Revealing a specific moment when he discovered his own music with Ultravox had an impact on someone else’s life, Midge said it happened with the advent of emails in the 1990s.

“When emails started coming through there was a guy who wrote to me and said he was born in Lebanon,” Midge said. “During the war in Lebanon in order to get away from the bombings and the chaos that was ensuing around him, as a kid he used to sit in the bombed-out basement in his house and put on his headphones and he would play some Ultravox music. And that got him through life. He went on to become a doctor and have his family and all that stuff.
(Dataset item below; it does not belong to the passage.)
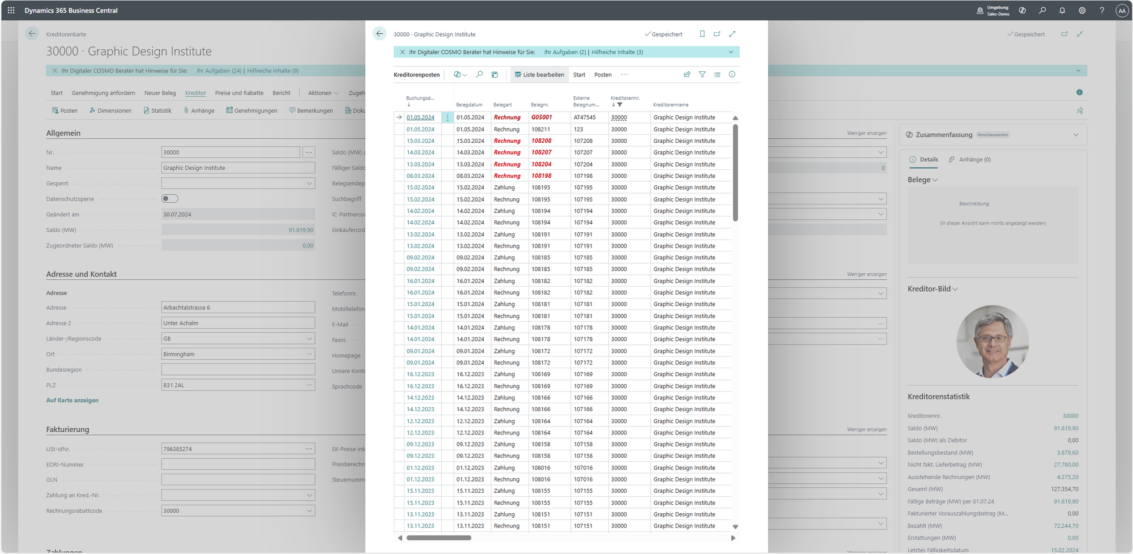1133x554 pixels.
Task: Toggle the Datenschutzsperre switch
Action: (170, 198)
“You cannot foresee that something you’ve written can help someone in that situation. Y’know just when you think ‘I need to drown out life, I need to take away this madness, I need to take away this bad stuff’. You put on your headphones, you play a piece of music and it takes you somewhere else.”
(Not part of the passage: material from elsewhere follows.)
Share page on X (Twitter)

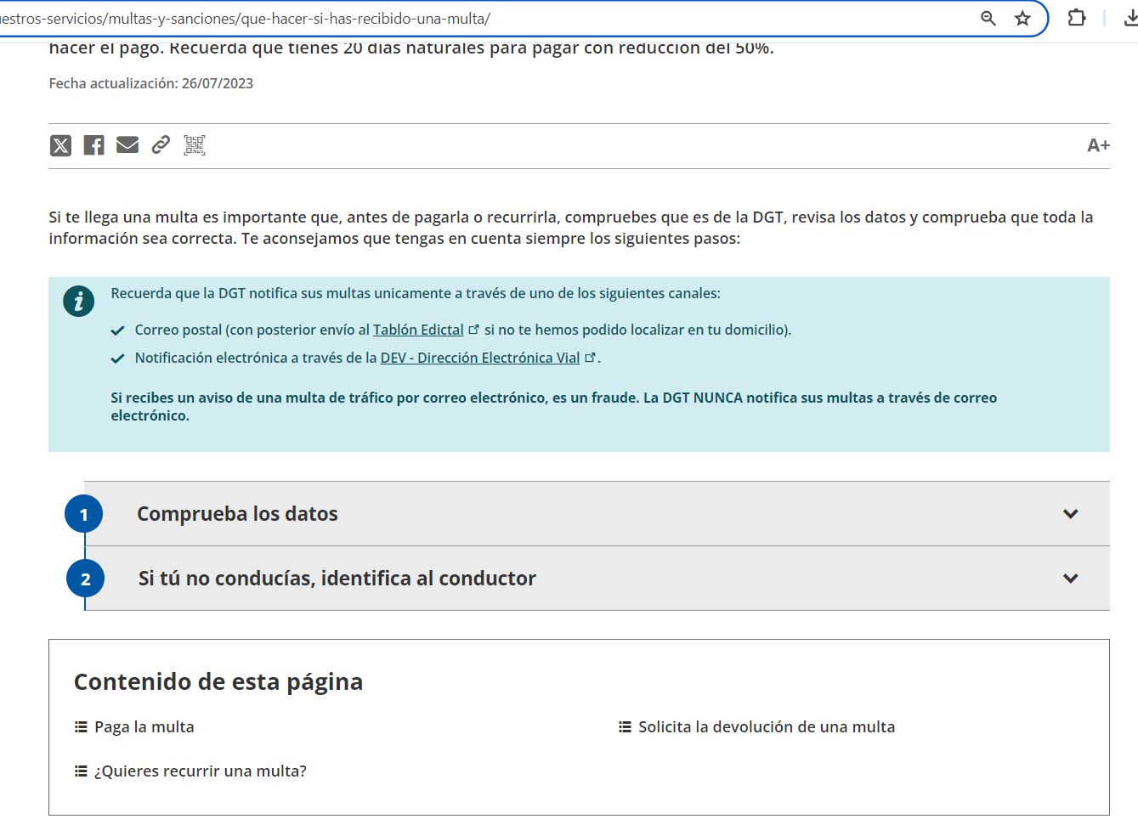pyautogui.click(x=60, y=145)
Midge Ure’s five song choices were as follows:

David Bowie – Ashes To Ashes (1980)

“I was there in The Blitz Club (legendary venue in London’s Covent Garden. The Tuesday club night from 1979 to 1980 was pivotal to launching the New Romantic subcultural movement) the night David Bowie walked in. All these cool kids melted, running around like headless chickens because David Bowie, the master, was in the club. And he went out the next day with a handful of Kids from The Blitz and shot the video for ‘Ashes To Ashes’. So, it means a lot to me.”
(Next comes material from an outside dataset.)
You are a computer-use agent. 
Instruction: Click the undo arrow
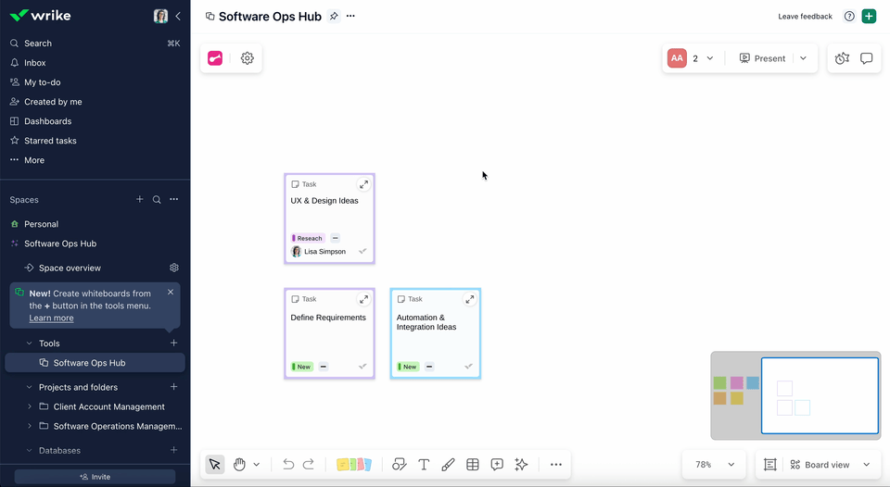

Black ‘Wonderful Life’ (1986)

“This next song ‘Wonderful Life’ by Black (late Liverpudlian singer Colin Vearncombe) I absolutely loved. Sometimes someone crafts a song that you kind of wish you were capable of writing or having written. And I have to say, even though I’ve written quite a few songs in my time this is one I would have loved to have got my hands on.”

Kate Bush ‘This Woman’s Work’ (1988)

“People use the term ‘genius’ a lot when it comes to individuals in the music industry. Now this woman does deserve that accolade. I first her back in the seventies when she did the ‘Wuthering Heights’ album, (I) absolutely fell in love with her. And then I heard this. It’s just outstanding as a song.”

Midge Ure – ‘The Man Who Sold The World’ (1982)

“Things happen to you during your life, during your career, that you don’t instigate. Just something happens. The phone rings, you bump into someone and you’re presented with an opportunity. I got a phone call back in the early 80s from a film company who were making a movie called Party Party (1983 British comedy film about three friends and their North West London crowd) and they wanted the soundtrack of this movie to be made of cover versions of other people’s songs. So, contemporary artists doing cover versions of their favourite songs. They didn’t care what song it was, so I grabbed this opportunity with both hands to do my interpretation of David Bowie’s ‘The Man Who Sold The World’. Suffice to say, the movie wasn’t successful, and the track disappeared… until recently when the track appeared again, this time on a video game (2015's Metal Gear Solid V: The Phantom Pain). I have had millions of people download this and listen to this track and stream it live online because sometimes you make a piece of music that doesn’t have the look, the time, the sound associated with it. It’s just a piece of music and when you see it out of context, or hear it out of context it takes on a whole new life.

“When you do someone else’s song, you have to be careful that you don’t ruin it. It’s a petrifying thing – you want to do something different with it but you don’t want to sully the music. So, I looked at this from a completely different angle from the original recording. I had to show the utmost respect, and I think when you hear this track played you can tell this is done with love and respect.”

Japan ‘Canton’ (1981)

“My next choice is an instrumental from the band Japan. It’s called ‘Canton’. It came from the ‘Tin Drum’ album (Japan’s fifth and final album in 1981), which was a pivotal piece of music back in the eighties. Certain bands used technology and they mixed it with traditional rock instrumentation. Japan was a classic example of those guys. They had this wonderful experimentation. They didn’t seem to care whether the record was three minutes long, five minutes long, ten minutes long. They wrote pieces of music and this is what this is.”